A partire dagli anni ‘80 si è cominciato a parlare di bullismo in ambito scolastico per descrivere un certo tipo di comportamento impregnato di violenza (verbale o fisica) da parte di alcuni studenti nei confronti di altri.
La parola bullismo deriva dall’inglese ‘Bull’ ossia toro; si riferisce al comportamento minaccioso (e, in seguito, spesso aggressivo) nei confronti di un intruso nel territorio del toro stesso e da “bully” che indica è una persona che usa la propria forza o potere per intimorire una persona più debole.
Il Bullo è colui che in modo intenzionale e persistente/ ripetitivo usa la propria forza o la propria posizione di superiorità per fare del male a qualcun altro in modo fisico, verbale o psicologico.
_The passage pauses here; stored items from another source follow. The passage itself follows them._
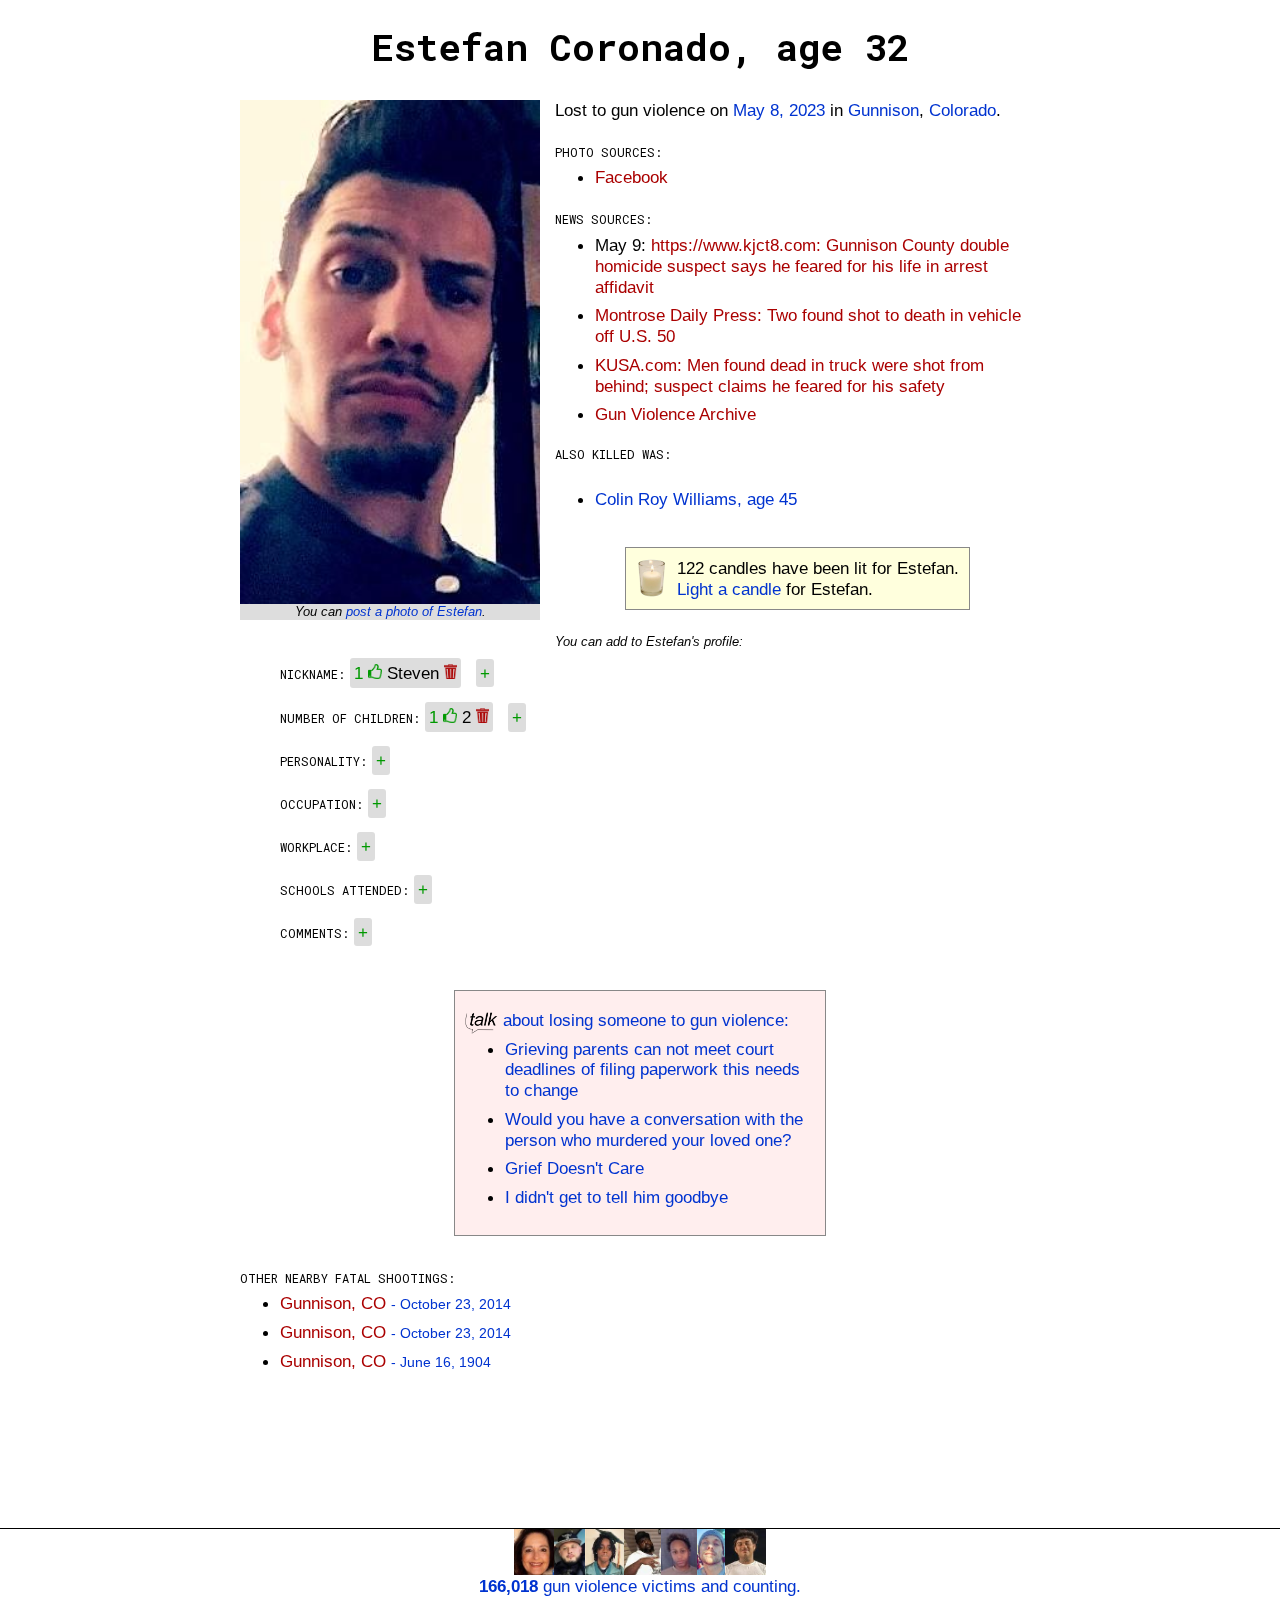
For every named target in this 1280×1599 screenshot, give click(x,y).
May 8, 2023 (779, 110)
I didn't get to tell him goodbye (616, 1197)
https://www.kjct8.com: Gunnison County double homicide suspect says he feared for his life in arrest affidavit (802, 266)
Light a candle (729, 589)
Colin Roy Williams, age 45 (696, 499)
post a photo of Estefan (414, 611)
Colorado (962, 110)
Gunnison (883, 110)
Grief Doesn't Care (574, 1168)
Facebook (631, 177)
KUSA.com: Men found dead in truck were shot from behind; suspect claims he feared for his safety (789, 375)
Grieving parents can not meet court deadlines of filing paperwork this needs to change (652, 1070)
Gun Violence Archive (675, 414)
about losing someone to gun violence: (643, 1020)
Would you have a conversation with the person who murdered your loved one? (654, 1129)
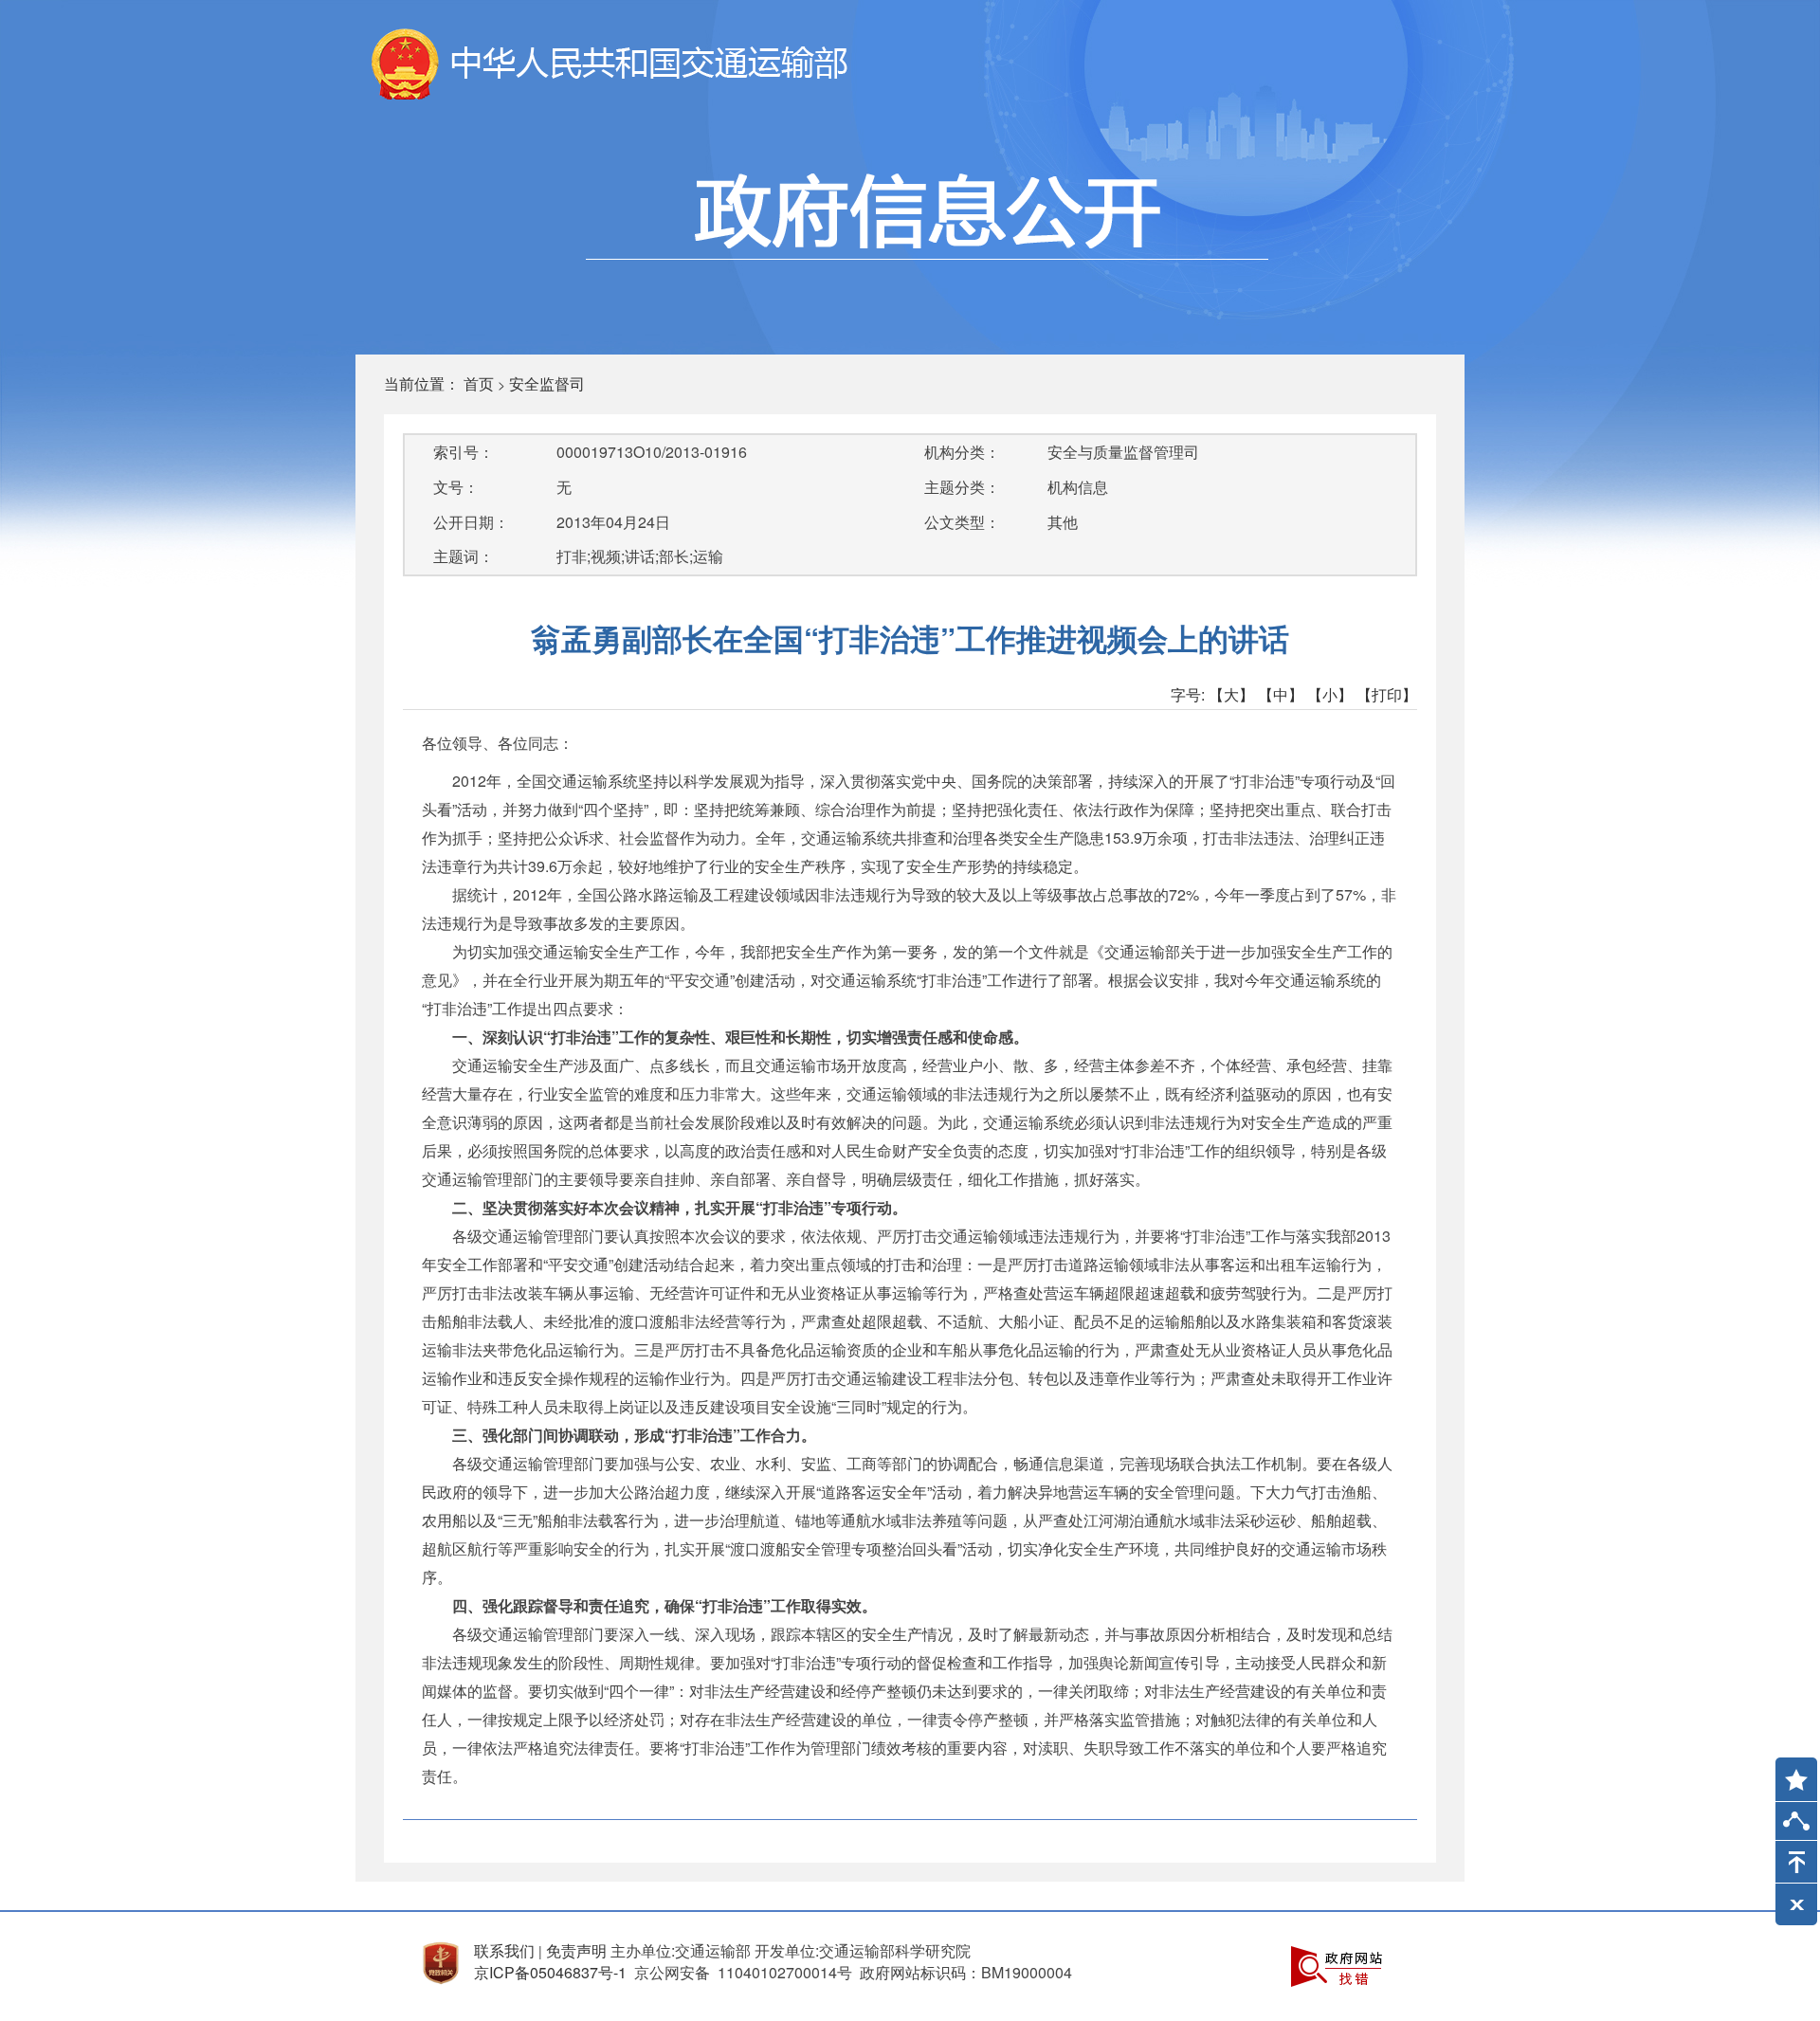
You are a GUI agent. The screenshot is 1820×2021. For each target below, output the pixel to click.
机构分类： (962, 452)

E’ un ragazzo o un bambino che prende di mira un coetaneo e ogni giorno, per lungo tempo lo “bullizza”, cioè mette in atto nei suoi confronti violenze di vario genere alle quali non riesce a difendersi.
L’aggressività finalizzata ad ottenere potere, tipica del fenomeno del bullismo, è caratterizzata da alcune dinamiche relazionali con amici e compagni di classe. Essi possono partecipare all’aggressione, rinforzarla indirettamente fornendo al bullo l’ammirazione sociale desiderata oppure, sollevati dal non essere per una volta le loro vittime, guardarsi bene dall’intervenire, rimanendo defilati ad osservare da lontano lo svolgersi della situazione. Il bullo è un punto di riferimento per i compagni. Spesso il bullo è molto cercato dai compagni, che trovano in lui un punto di riferimento forte, in grado di farli brillare a loro volta, anche se solo di luce riflessa.